====== Record set

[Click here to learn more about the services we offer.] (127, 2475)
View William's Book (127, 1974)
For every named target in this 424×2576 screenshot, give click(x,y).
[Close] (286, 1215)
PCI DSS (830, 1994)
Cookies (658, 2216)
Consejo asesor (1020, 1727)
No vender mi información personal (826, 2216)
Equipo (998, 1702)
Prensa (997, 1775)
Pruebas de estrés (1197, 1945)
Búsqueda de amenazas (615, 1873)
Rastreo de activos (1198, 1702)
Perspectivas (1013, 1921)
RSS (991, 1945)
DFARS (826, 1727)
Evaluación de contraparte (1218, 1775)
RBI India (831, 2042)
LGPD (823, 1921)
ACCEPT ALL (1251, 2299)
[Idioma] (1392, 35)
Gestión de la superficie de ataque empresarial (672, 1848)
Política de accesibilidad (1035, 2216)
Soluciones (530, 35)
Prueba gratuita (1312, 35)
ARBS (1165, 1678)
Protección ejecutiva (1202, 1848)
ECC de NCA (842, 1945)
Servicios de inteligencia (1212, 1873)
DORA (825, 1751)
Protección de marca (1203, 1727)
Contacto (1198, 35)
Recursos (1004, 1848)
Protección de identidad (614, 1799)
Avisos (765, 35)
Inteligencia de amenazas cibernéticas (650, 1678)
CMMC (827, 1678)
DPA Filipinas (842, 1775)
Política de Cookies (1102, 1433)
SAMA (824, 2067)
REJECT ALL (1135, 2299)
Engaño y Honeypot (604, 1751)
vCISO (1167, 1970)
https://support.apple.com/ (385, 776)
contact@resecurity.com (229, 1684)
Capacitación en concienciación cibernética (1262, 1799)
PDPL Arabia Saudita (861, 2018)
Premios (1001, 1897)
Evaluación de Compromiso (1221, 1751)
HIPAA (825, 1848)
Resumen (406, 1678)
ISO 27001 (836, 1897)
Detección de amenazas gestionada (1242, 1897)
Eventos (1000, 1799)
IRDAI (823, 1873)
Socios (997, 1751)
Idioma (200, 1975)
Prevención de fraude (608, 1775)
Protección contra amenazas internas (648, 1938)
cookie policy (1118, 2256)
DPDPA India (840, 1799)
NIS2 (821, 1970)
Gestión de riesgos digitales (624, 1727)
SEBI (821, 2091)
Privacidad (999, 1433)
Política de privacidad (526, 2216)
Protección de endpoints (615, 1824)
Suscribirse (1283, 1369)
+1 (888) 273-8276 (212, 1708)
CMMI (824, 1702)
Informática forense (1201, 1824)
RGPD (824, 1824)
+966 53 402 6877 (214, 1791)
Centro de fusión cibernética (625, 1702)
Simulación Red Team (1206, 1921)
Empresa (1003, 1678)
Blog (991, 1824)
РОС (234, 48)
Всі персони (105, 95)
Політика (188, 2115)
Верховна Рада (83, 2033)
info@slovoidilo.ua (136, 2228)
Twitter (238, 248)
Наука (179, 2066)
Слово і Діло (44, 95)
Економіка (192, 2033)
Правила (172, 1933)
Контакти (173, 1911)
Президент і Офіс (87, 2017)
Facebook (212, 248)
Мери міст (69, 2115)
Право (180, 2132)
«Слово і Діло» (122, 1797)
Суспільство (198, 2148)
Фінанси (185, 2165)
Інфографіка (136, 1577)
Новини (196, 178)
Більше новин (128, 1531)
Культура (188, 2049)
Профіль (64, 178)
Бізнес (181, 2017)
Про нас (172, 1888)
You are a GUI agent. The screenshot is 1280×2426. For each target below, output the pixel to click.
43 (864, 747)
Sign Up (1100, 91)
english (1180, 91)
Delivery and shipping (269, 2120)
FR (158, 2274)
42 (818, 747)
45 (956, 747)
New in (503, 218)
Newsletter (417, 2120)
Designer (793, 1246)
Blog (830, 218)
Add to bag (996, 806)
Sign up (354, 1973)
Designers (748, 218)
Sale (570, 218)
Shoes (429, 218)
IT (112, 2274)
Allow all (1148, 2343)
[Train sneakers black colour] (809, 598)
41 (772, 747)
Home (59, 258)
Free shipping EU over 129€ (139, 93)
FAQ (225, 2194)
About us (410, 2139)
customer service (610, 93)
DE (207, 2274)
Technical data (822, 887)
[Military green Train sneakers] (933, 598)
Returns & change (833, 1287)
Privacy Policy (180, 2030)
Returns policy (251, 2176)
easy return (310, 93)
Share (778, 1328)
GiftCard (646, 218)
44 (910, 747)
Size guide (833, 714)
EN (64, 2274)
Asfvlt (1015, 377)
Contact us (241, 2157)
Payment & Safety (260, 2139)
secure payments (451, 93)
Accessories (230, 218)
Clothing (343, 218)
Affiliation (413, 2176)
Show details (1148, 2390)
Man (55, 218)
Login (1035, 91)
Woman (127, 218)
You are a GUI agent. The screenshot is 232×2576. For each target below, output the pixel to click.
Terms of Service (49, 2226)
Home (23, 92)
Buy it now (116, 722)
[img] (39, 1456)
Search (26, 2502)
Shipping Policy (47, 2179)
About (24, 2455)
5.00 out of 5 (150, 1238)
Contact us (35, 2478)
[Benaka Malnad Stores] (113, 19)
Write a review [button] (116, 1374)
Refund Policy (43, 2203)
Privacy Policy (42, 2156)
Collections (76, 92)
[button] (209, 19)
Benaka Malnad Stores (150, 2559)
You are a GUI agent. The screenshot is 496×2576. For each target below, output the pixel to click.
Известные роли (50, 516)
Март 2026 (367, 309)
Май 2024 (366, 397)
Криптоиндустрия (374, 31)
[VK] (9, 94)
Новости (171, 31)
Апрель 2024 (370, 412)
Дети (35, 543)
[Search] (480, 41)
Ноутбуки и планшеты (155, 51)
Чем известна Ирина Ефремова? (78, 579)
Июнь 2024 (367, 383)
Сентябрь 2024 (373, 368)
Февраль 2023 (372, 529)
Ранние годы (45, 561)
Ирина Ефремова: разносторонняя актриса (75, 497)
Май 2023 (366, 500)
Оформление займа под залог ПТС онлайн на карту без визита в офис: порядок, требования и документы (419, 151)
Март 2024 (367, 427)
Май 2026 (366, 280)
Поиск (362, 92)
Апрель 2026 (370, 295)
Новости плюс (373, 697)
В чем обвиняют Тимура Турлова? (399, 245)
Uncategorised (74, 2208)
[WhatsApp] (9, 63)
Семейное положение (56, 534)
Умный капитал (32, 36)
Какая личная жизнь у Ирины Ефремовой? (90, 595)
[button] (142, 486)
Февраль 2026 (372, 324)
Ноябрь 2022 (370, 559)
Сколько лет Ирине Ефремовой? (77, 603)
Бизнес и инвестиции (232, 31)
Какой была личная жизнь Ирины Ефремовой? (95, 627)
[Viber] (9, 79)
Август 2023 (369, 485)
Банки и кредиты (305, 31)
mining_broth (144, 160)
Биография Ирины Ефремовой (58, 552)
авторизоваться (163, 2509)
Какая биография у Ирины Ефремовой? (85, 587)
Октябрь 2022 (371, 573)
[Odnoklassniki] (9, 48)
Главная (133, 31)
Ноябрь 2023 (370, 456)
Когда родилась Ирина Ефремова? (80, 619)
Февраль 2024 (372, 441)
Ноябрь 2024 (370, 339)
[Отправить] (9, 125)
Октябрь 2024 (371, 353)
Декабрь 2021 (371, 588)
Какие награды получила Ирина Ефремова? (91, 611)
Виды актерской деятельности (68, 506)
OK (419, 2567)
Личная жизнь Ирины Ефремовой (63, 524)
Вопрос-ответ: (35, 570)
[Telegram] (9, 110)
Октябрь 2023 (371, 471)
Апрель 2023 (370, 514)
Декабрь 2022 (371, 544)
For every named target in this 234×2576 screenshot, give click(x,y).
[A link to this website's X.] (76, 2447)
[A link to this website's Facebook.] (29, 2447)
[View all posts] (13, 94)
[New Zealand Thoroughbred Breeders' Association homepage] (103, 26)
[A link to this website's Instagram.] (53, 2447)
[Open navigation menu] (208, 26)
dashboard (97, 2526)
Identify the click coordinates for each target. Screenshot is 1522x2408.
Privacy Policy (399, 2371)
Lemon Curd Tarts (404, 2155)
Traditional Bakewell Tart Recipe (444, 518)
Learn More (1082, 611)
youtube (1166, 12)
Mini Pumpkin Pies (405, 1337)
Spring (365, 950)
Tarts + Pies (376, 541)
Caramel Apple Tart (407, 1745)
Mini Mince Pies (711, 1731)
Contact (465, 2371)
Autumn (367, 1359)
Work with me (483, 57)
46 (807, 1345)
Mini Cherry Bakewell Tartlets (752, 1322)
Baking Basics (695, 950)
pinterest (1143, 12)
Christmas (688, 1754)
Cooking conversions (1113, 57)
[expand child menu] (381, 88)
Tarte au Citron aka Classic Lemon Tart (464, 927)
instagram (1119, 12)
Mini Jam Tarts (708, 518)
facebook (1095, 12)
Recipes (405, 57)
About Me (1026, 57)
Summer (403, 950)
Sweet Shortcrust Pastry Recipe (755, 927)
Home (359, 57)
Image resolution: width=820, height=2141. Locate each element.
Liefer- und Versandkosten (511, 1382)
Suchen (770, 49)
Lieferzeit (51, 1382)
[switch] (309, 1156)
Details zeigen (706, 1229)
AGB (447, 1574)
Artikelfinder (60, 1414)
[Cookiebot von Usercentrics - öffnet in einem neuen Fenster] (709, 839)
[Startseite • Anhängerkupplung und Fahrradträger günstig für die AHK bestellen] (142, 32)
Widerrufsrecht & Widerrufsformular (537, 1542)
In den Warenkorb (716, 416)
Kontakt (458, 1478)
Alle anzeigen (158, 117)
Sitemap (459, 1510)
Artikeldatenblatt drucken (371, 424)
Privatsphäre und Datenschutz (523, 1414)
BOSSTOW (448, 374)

============

> _What to work on_
Every line above that includes the word "Ирины" should be listed.

> _Worked solution_
Какая личная жизнь у Ирины Ефремовой? (90, 595)
Какой была личная жизнь Ирины Ефремовой? (95, 627)
Биография Ирины Ефремовой (58, 552)
Какая биография у Ирины Ефремовой? (85, 587)
Личная жизнь Ирины Ефремовой (63, 524)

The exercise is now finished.